Document segment ▸
++++++

In case no one has ever told you, life is not fair. Bad things happen to good people, and suffering is no respecter of persons.
Philip Yancey describes such a frequent misunderstanding like this: “We tend to think, ‘Life should be fair because God is fair.’ But God is not life. And if I confuse God with the physical reality of life - by expecting good health, for example - then I set myself up for crashing disappointment.”
When I heard Grady Nutt speak during my college days, he told us, “It rains on the just and the unjust, and not always just on the just.”
In Paul’s spiritual journey, he came to understand that faith doesn’t exempt us from the tough times in life, but faith does equip us to navigate the tough times with courage and perseverance.
Paul was no stranger to suffering or unfairness. At various points in his ministry, he had encountered those who doubted his conversion and those who distrusted his motives. He had been deserted by one team member and later jailed with another. He had experienced sickness and storms and shipwrecks and snakebites, and yet he stayed the course.
During his house arrest, Paul writes to the believers at Philippi to encourage their loyalty, to affirm his love and gratitude for them, and to urge them to stand firm in all seasons.
Earlier in his letter to the Philippians, Paul has punctuated his concern and underscored his counsel. He has encouraged them to “live in a manner worthy of the gospel” (1:27). He advised them to take on the mind of Christ Jesus (2:5). He urged them to continue to work “without murmuring or arguing” (2:14). And he shared his own determination to “press toward the mark of the high calling of God” (3:14).
Now he turns his attention to specific ways they can remain strong in tough and difficult times. Those who are serious about learning to follow Jesus need good role models to follow, faithful examples to emulate. First, in sincere humility, Paul invites the believers to imitate his faith response to life’s challenges. Then he refers to “the example you have in us.” Perhaps by “us” he is referring to his leadership team. Or maybe he is referring to the hard-core, dependable believers in the congregation.
One of the reasons, by the way, that I believe in the relevance and the significance of the local church is that all ages need good examples of the Christ life, and while there are bad examples in every congregation, the best examples of Christian living I have witnessed are the grounded and gracious people who anchor our churches and faith communities.
Not everyone is a good example. Paul had encountered more than his share of wolves in sheep’s clothing. So, he urges the Philippians to beware of the enemies of the cross. He could have been referring to the political forces of the empire. But it seems more likely that he is referring to those who have adopted a religious vocabulary but have not adapted to a faith-guided lifestyle.
A gluttonous, self-centered, self-focused, self-absorbed individual who is guided by worldly pursuits and undisciplined appetites is, in Paul’s words, an enemy of the cross. Refuse to become like them. Do not put them in church leadership. And for God’s sake, don’t ordain them.

++++++

Problems to work on ▸
1 > Decide whether each statement agrees with the reflection on Paul and suffering, answering yes or no and quoting the deciding words: (a) Paul was deserted by one team member. (b) Paul wrote to the believers at Philippi while he was in a shipwreck. (c) The writer judges it most likely that the enemies of the cross are the political forces of the empire.
2 > Translate this sentence from the reflection on Paul and suffering into Spanish: "Paul was no stranger to suffering or unfairness."

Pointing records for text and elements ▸
++++++

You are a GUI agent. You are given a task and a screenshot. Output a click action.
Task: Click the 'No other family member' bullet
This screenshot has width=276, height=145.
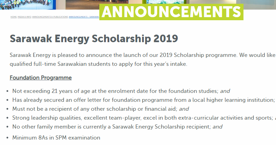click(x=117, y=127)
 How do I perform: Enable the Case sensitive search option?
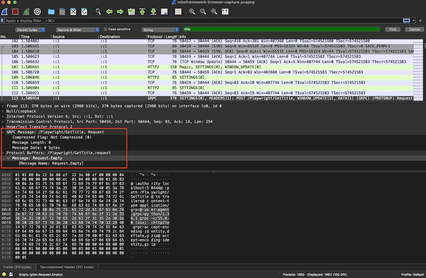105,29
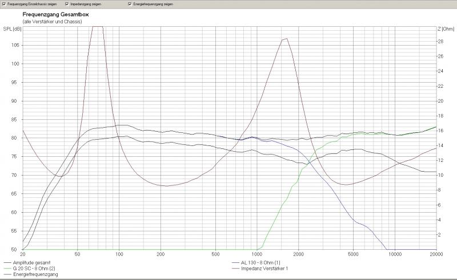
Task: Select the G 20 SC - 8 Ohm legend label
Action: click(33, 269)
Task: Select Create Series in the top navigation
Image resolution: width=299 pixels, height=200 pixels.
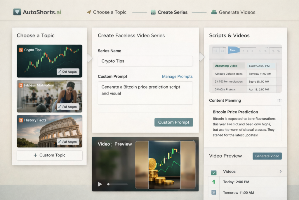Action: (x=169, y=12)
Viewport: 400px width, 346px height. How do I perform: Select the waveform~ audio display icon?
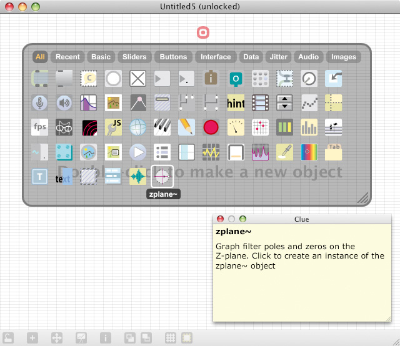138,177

++++++

Answers by task ▸
1 >
(a) Yes: "He had been deserted by one team member and later jailed with another."
(b) No: "During his house arrest, Paul writes to the believers at Philippi."
(c) No: "But it seems more likely that he is referring to those who have adopted a religious vocabulary but have not adapted to a faith-guided lifestyle."

2 > Pablo no era ajeno al sufrimiento ni a la injusticia.